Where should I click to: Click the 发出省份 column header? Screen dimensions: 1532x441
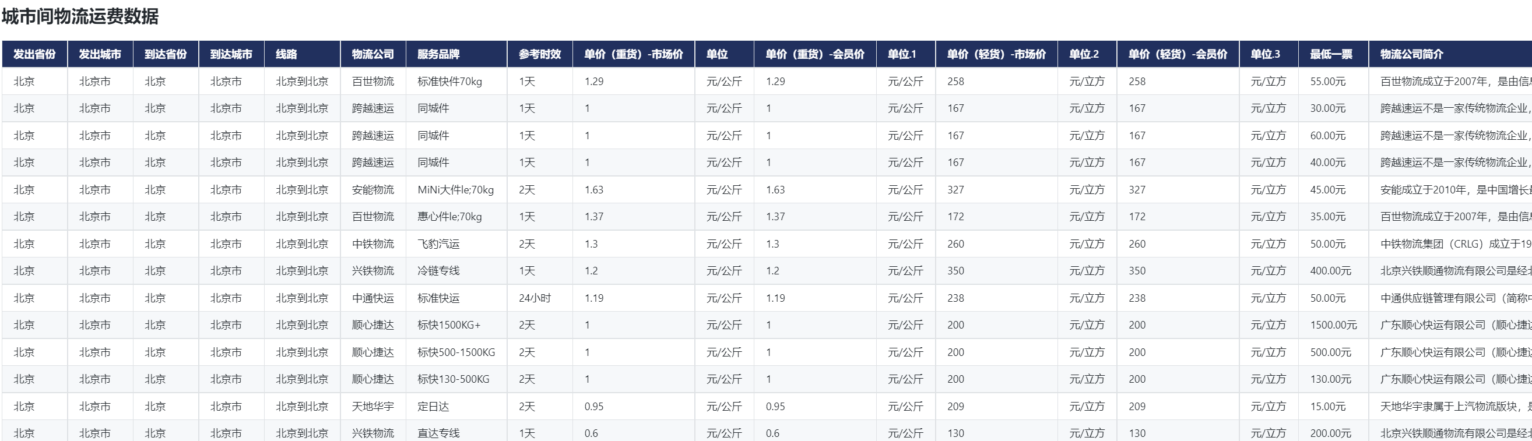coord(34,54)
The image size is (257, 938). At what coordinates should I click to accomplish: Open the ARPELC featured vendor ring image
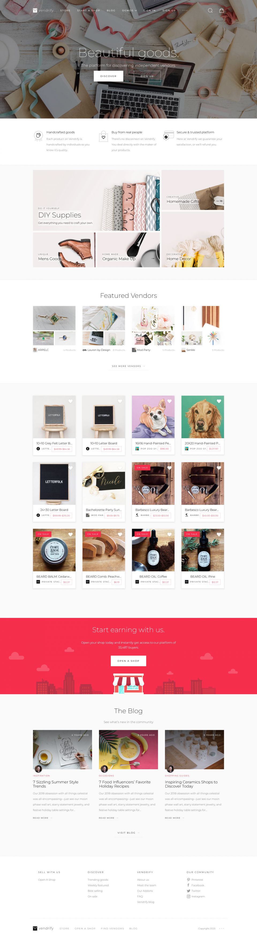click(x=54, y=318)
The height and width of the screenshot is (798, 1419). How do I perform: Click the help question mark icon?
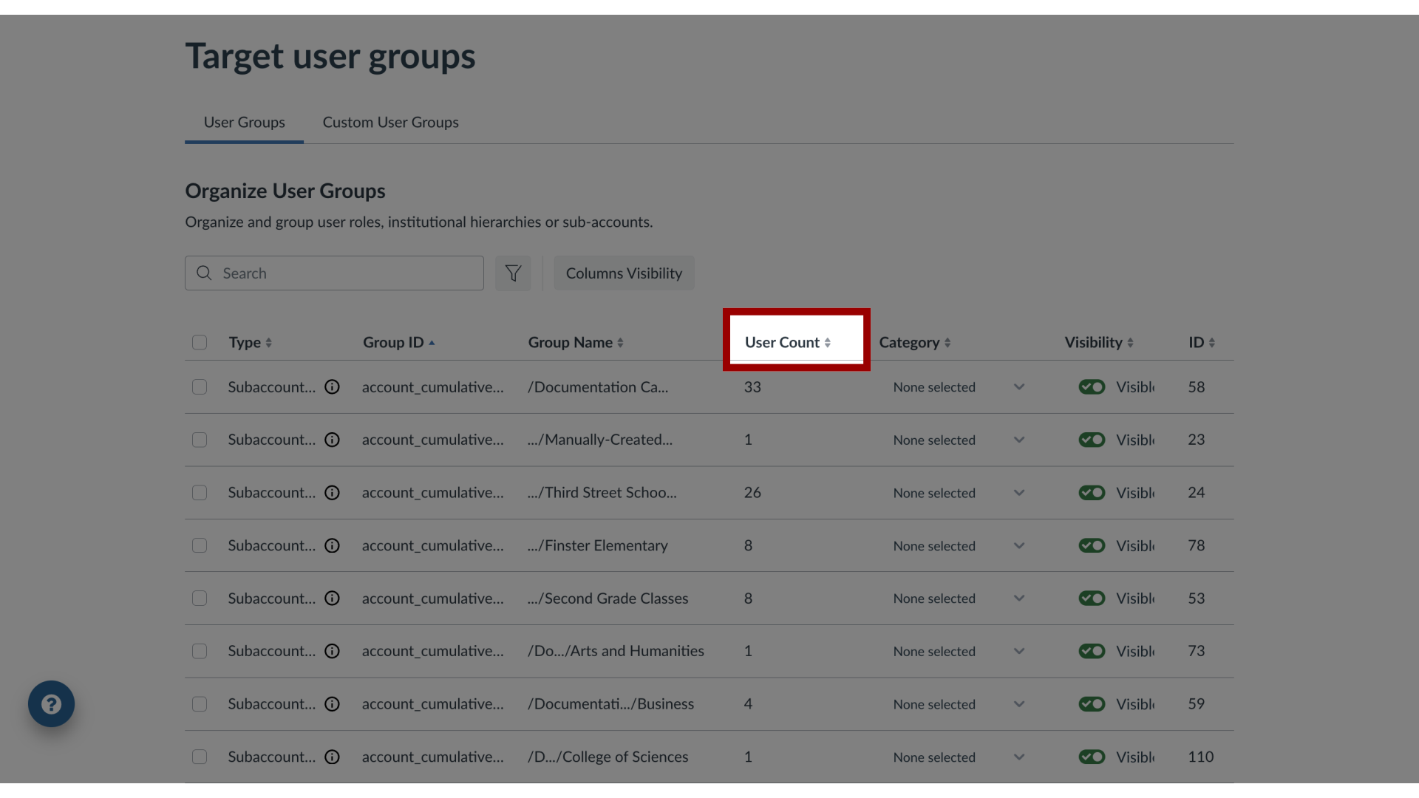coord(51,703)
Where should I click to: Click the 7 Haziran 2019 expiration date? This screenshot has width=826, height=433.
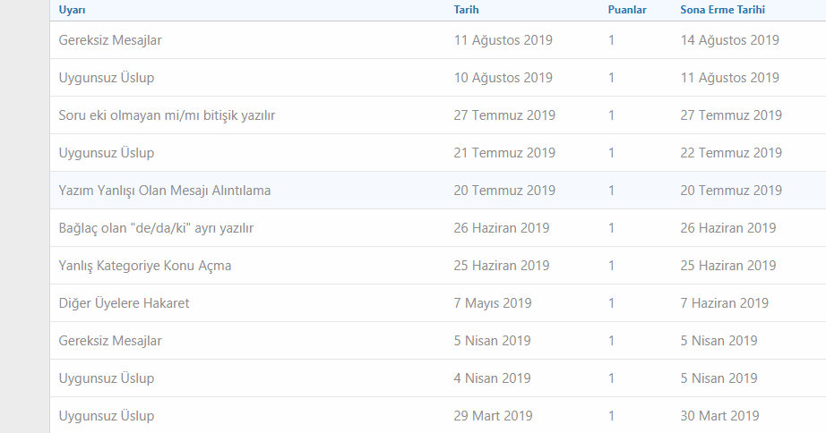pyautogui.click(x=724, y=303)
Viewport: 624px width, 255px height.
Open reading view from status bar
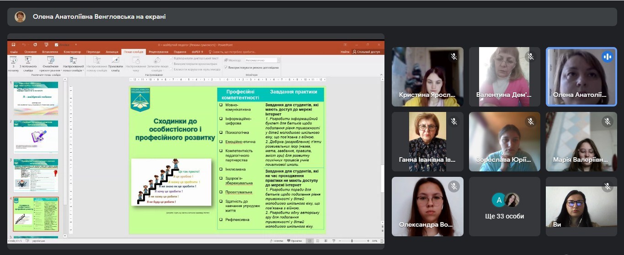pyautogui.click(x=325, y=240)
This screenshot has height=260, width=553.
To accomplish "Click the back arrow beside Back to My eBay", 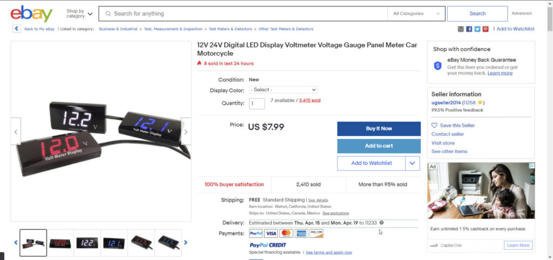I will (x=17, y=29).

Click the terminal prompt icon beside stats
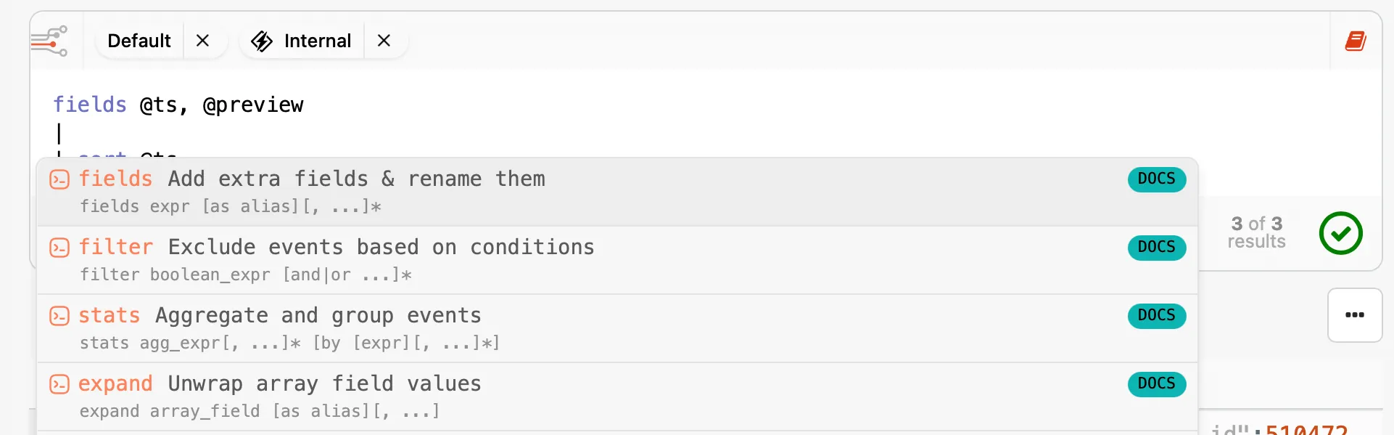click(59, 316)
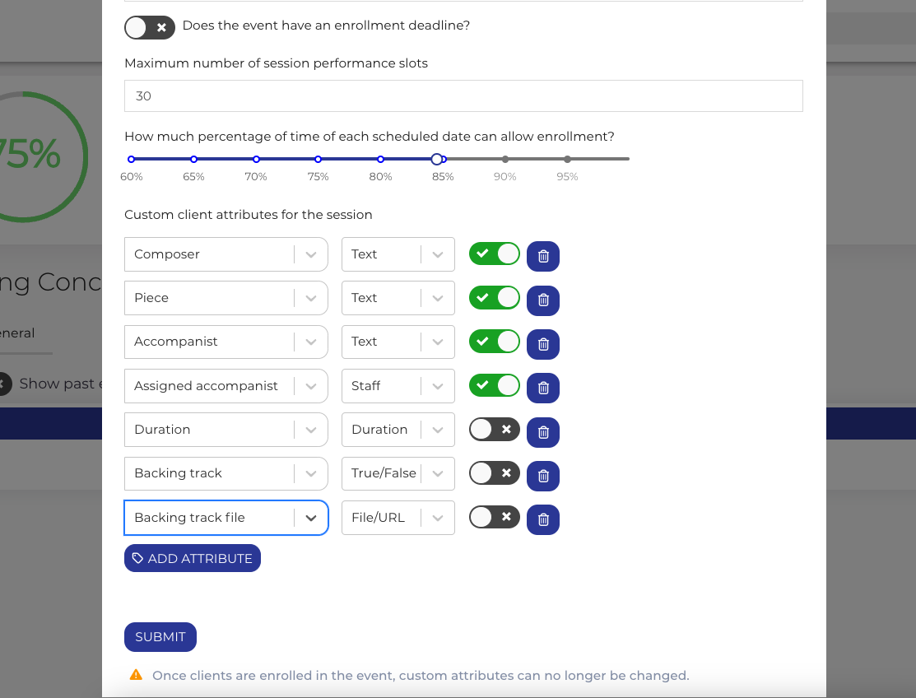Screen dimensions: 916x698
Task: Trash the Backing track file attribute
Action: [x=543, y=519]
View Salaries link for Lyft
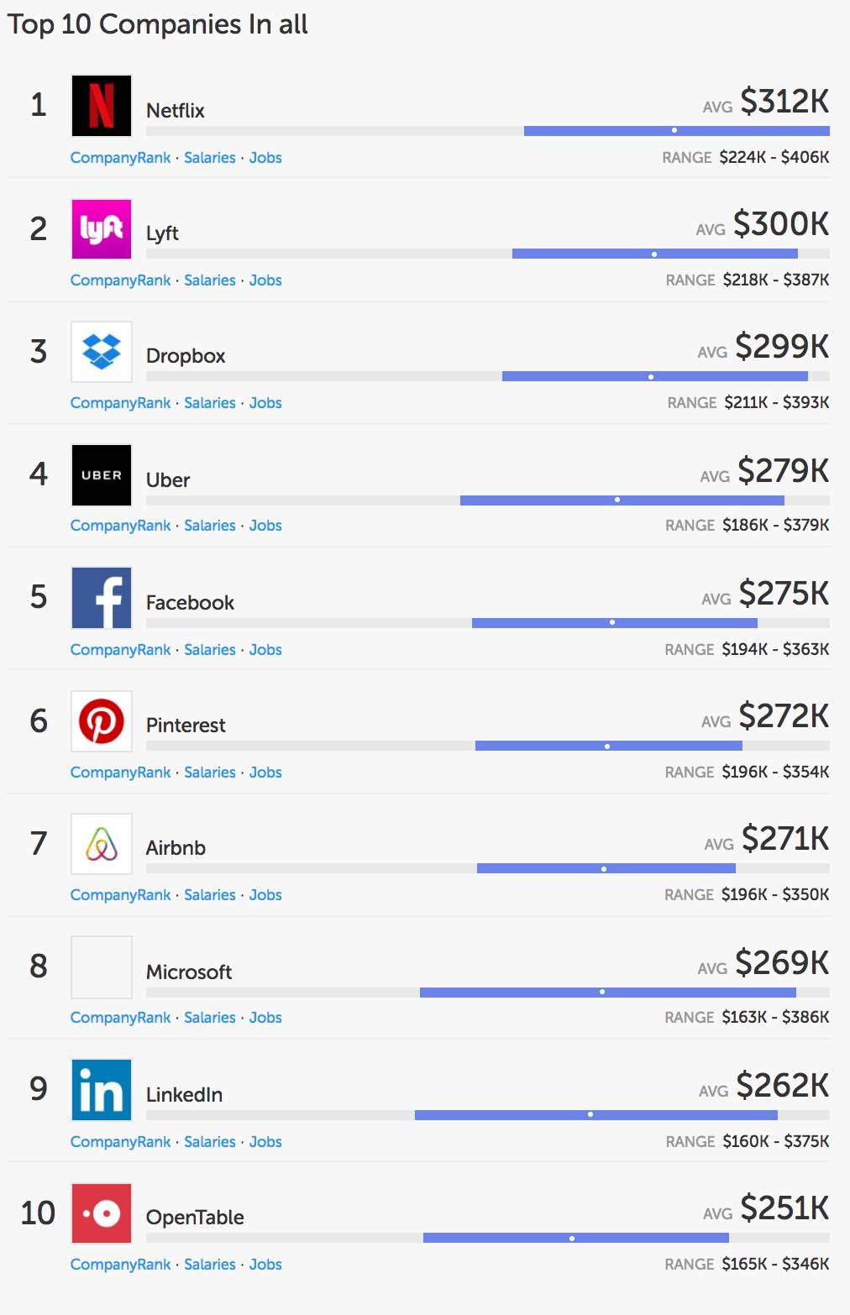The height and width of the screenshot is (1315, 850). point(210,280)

---

§ **What the task asks**
Repeat the lines above exactly, beginning with the one containing "The height and width of the screenshot is (798, 1419)." and finishing with the one containing "Viewport: 624px width, 255px height.". No pictures belong in the copy.

§ **Response box**
The height and width of the screenshot is (798, 1419). How do I perform: Click the help question mark icon?
coord(51,703)
Where should I click to: Click the 7 Haziran 2019 expiration date? This screenshot has width=826, height=433.
pyautogui.click(x=724, y=303)
Viewport: 624px width, 255px height.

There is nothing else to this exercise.